**Data extracts:**
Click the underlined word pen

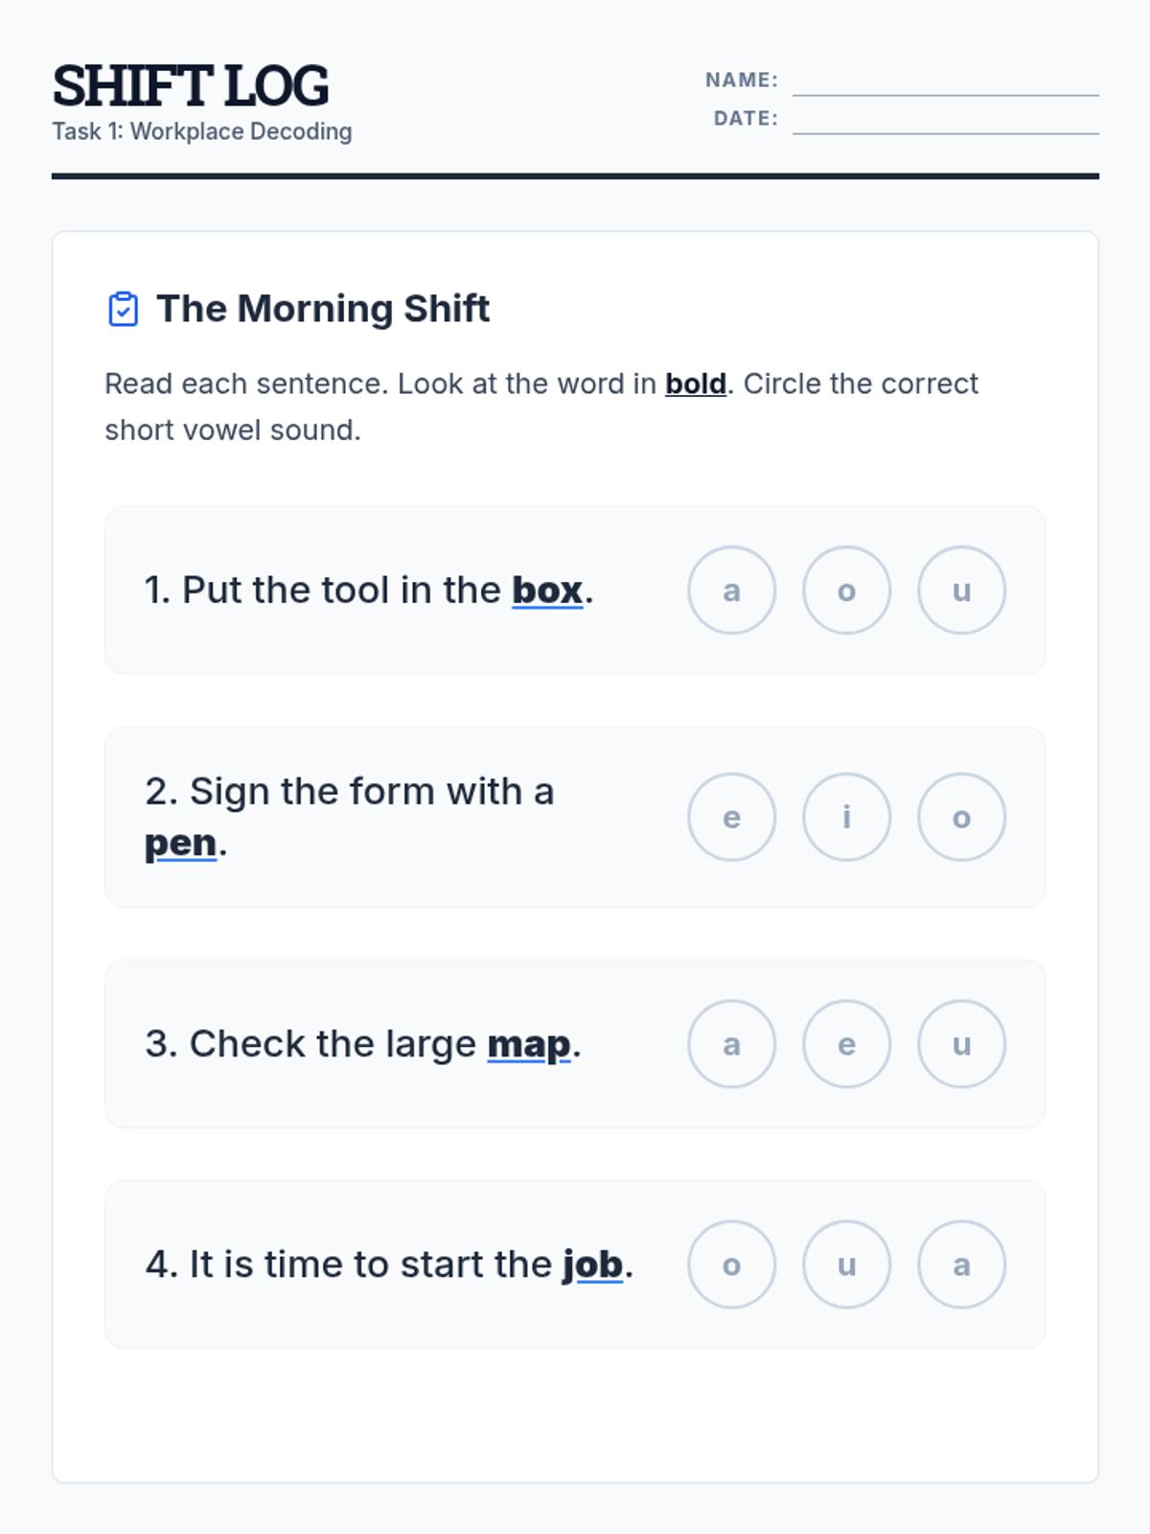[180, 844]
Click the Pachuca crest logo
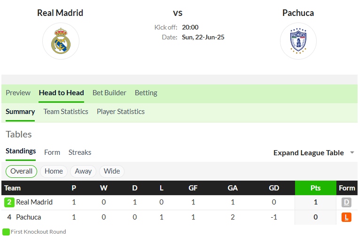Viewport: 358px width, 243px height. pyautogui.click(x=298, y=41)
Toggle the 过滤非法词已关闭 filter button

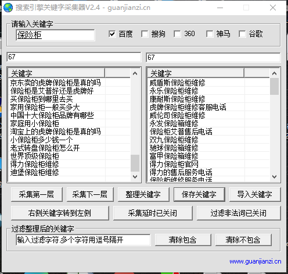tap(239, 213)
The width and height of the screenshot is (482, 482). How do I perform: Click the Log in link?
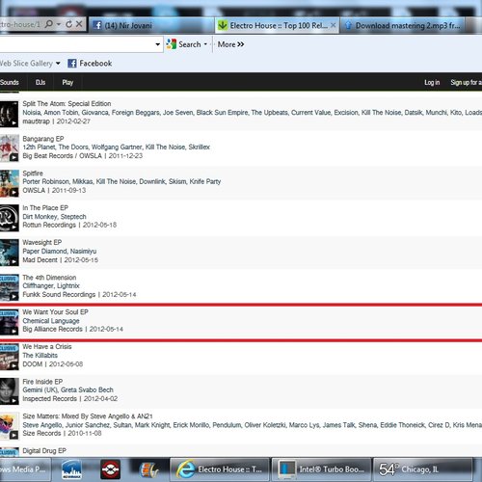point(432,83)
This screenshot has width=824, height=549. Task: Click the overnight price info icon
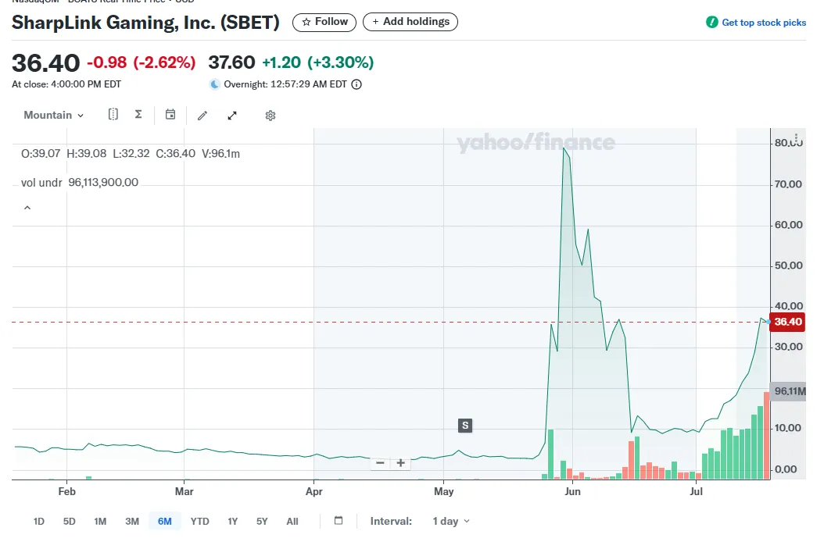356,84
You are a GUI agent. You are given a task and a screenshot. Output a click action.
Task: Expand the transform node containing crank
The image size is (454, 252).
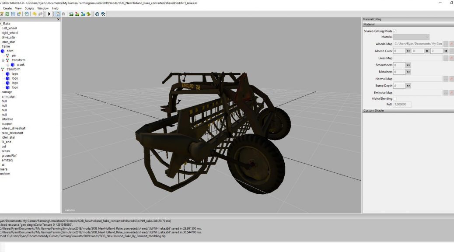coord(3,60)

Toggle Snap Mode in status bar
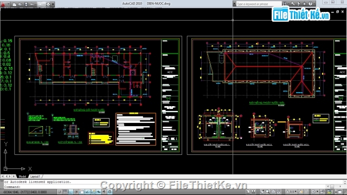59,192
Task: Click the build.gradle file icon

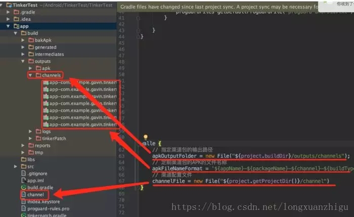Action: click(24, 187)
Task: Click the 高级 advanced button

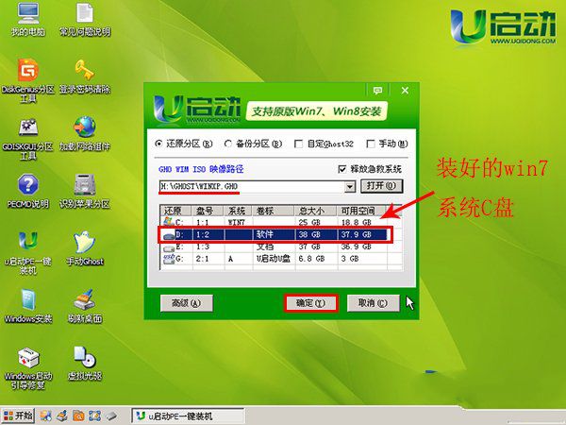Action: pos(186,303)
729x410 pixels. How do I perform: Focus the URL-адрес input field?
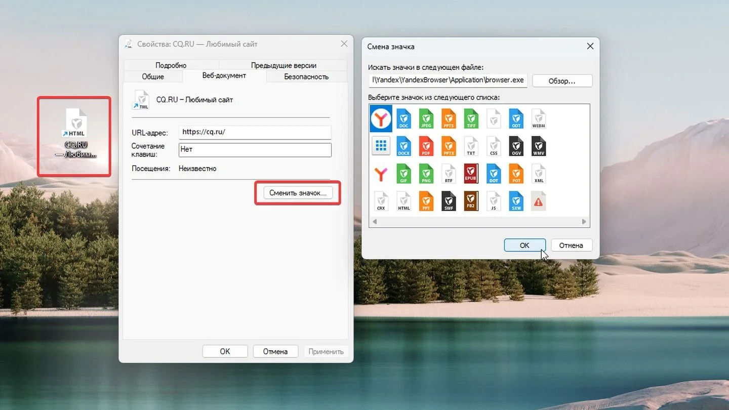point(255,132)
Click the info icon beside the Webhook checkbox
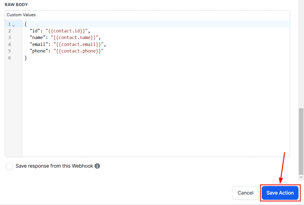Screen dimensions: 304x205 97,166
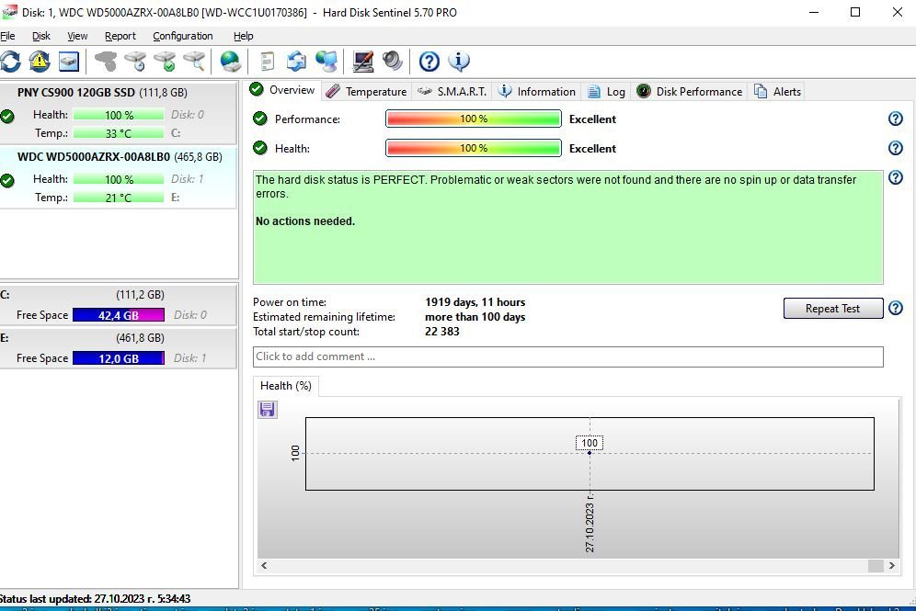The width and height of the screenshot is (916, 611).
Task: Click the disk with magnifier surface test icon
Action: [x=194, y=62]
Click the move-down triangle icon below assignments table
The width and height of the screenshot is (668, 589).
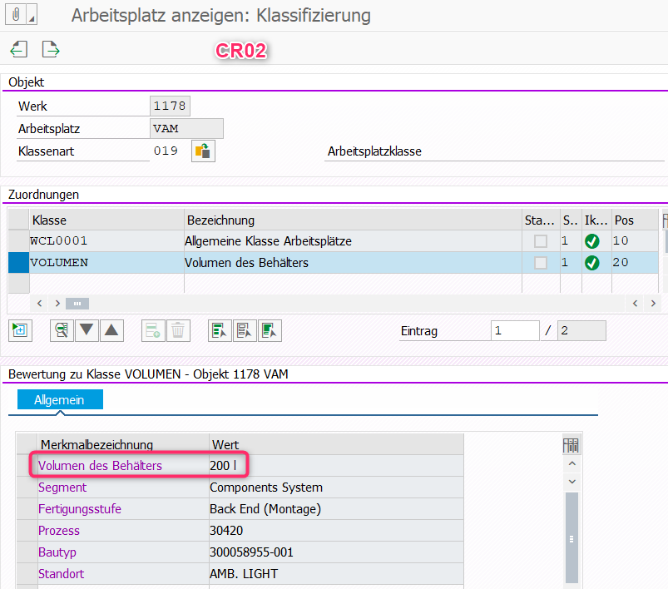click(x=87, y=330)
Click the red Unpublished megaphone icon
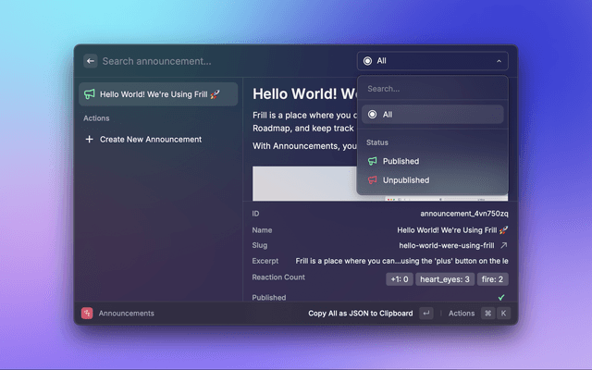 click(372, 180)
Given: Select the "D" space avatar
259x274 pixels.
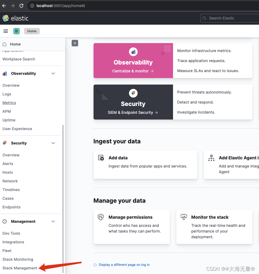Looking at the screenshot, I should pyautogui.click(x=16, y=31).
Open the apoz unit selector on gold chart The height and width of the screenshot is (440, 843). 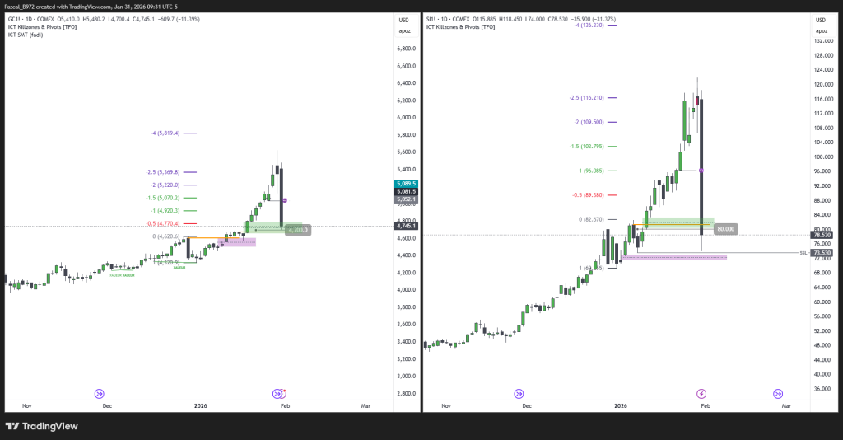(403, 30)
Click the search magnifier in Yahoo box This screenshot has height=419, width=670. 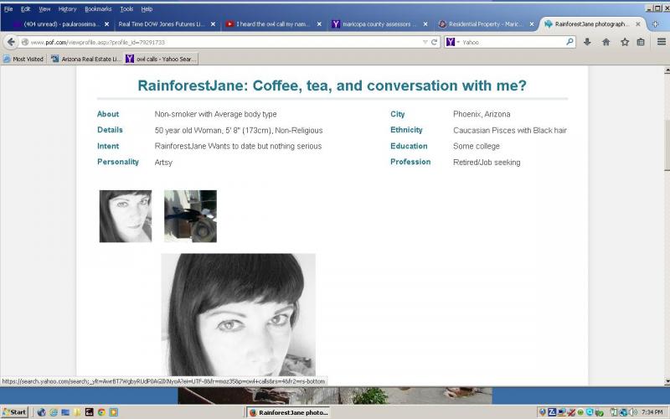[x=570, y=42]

**Activity:** With the pictures removed, print only the lines starting at the line that has "Task: Click the build.gradle file icon" and ending at the line that has "Click the move-down", both ends included, exactly as they stand above.

**Problem solution:**
Task: Click the build.gradle file icon

Action: click(24, 187)
Task: Click the 高级 advanced button

Action: pos(186,303)
729x410 pixels. How do I perform: Focus the URL-адрес input field?
point(255,132)
Click the info icon beside the Webhook checkbox
Screen dimensions: 304x205 97,166
The width and height of the screenshot is (916, 611).
Task: Click the disk with magnifier surface test icon
Action: [x=194, y=62]
Click the move-down triangle icon below assignments table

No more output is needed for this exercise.